Good morning/afternoon/evening (depending on time-zone) I should just like to introduce myself in the time-honoured fashion. I live and work in the frozen wastes of the United Kingdom (actually it's been very temperate for the last few months, but it has this reputation...) I have written a couple of (linked but not serial) comedic fantasy novels and have a couple of Works In Progress. I am debating whether the first is good enough to publish - it has been kicking around for a while, has had a couple of dozen betas (predominantly, but not exclusively, friends and family) and love writing fiction 'cos I can just make stuff up. Despite having written 2-250,000 words of fiction, I struggle to write a birthday card...
Just wanted to say 'Hello' and glad to have you We're never sure if something is good enough to publish, are we? If we don't try we don't know, and the best I at least can do is let it sit for a few months and read it then over with a hopefully new view of stuff learned in the meantime. At which point I usually discover what I did wrong, and didn't know that I did. Anywawaway. Have fun with us and hang around!
Thank you - glad to be here. Have been lurking for a while, thought I'd jump in I spent 20 years in software suffering acute "imposter" syndrome - at least being new to writing I know the fear is genuine (c: Thank you @Carriage Return
Hi @Night Herald - it's a fun genre is it not?! I have a "serious" Sci-fi WIP but I keep returning to the light hearted stuff because it is so much fun to write
Be assured that it won't ever go away with writing. I'm now three years at it, and it only gets worse
Hi @Artifacs, and thank you. Sort of sci-fi I guess; I have about 25k of a "utopian dystopia" in progress which comes under sci-fi. The trouble with sci-fi these days is that if you pause for breath it becomes sci-fact!
That's true!! Sci-fi genre needs an ideological reboot or something to stay ahead these days and all dystopians settings need a lot of work to built. But Fantasy is a very walked road too. It's hard to come up with something new that catches on.
For a moment there I thought you're from the Roman Empire They don't pay very well anyway . BTW, friends and family are not useful when it comes to critique on your writings and don't count. Put stuff on the internet where people are vicious and will gladly tell you what's wrong with it. You need that. Those are your real readers and you need an independent opinion if you want to sell books. Of course, there's always the self-pub business where nobody cares and you shouldn't either. If you want to see your book in a shop (online of course), just put it there and bask in its sunshine. It's a great feeling to see your name in a bookshop of any sort, Amazon included. Warms up your cockles (since you brought up the weather)
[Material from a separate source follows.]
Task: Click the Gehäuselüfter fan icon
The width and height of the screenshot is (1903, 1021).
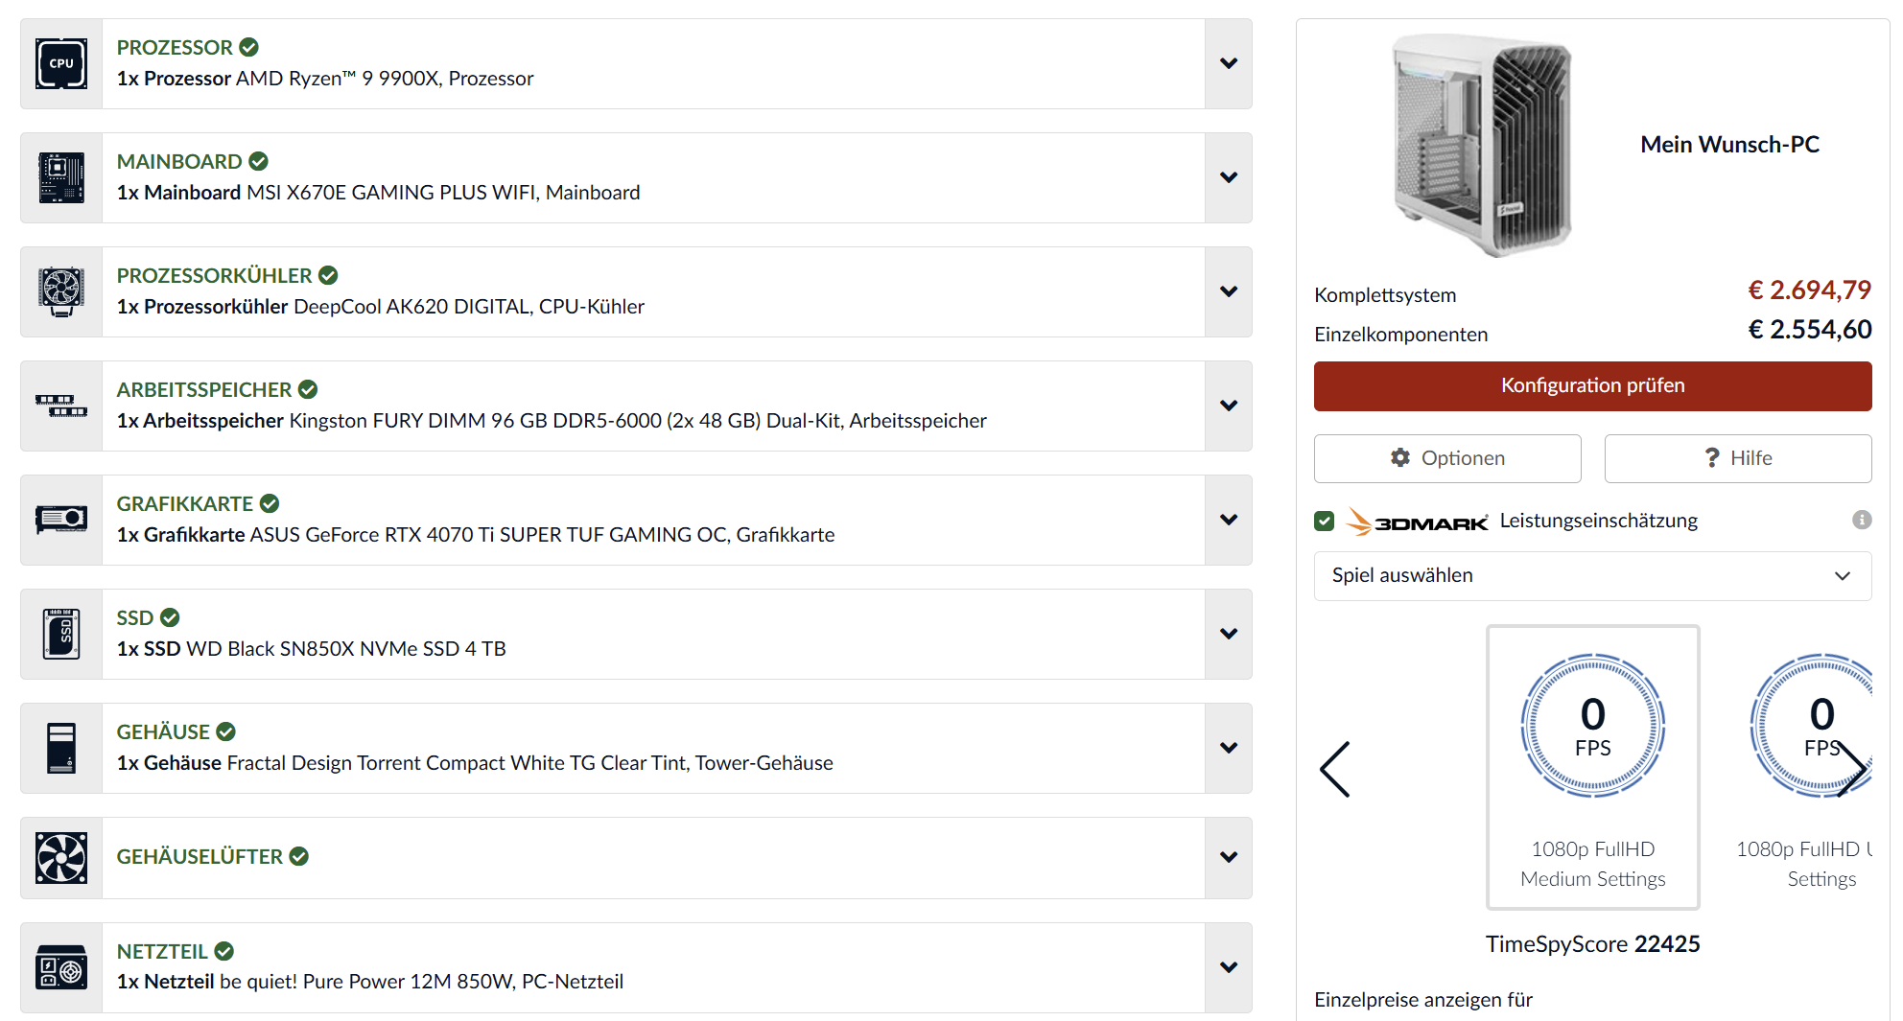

Aelius Hadrianus Augustus me, of Ad Pontes. I have had sections critiqued on another writing forum, and gave the second book up to a "book club" - one of these groups of avid readers who nominate a book, read it, then discuss over tea one day (or wine...) - they used mine as a monthly read. I only knew one of them and they didn't know that I had written it so it was quite an experience to hear their initial impressions, and a very lively - and valuable - discussion when I revealed that I was the author. I also had a bit of crit from a friend who is a high fantasy writer who happened to have worked for one of the big publishing companies... Looking forward to getting involved in doing a bit of crit on here - I believe that I have learned more from critiquing the work of others than I have from putting my own work up!
That - I saw a video of Lee child speaking at Thrillerfest a couple of years back and he said that he goes through the 'what am I doing, this is crap, I'm not a writer' thing with everything he writes - the rest of the panel which included Michael Connelly and James Patterson agreed
Welcome, and yes, doing critiques has helped my writing as well. Yay Sci-fi! Can't wait to see whatchya got!
Hi @Bobby Burrows - My ol' man was from Croydon (which was probably a different place in 1922...) and I worked there for a year or so in a monolithic government building; amazingly from the canteen in the top you could see Canary Wharf to the east, the City in the middle, and the Wembley arch to the west - best view of London ever.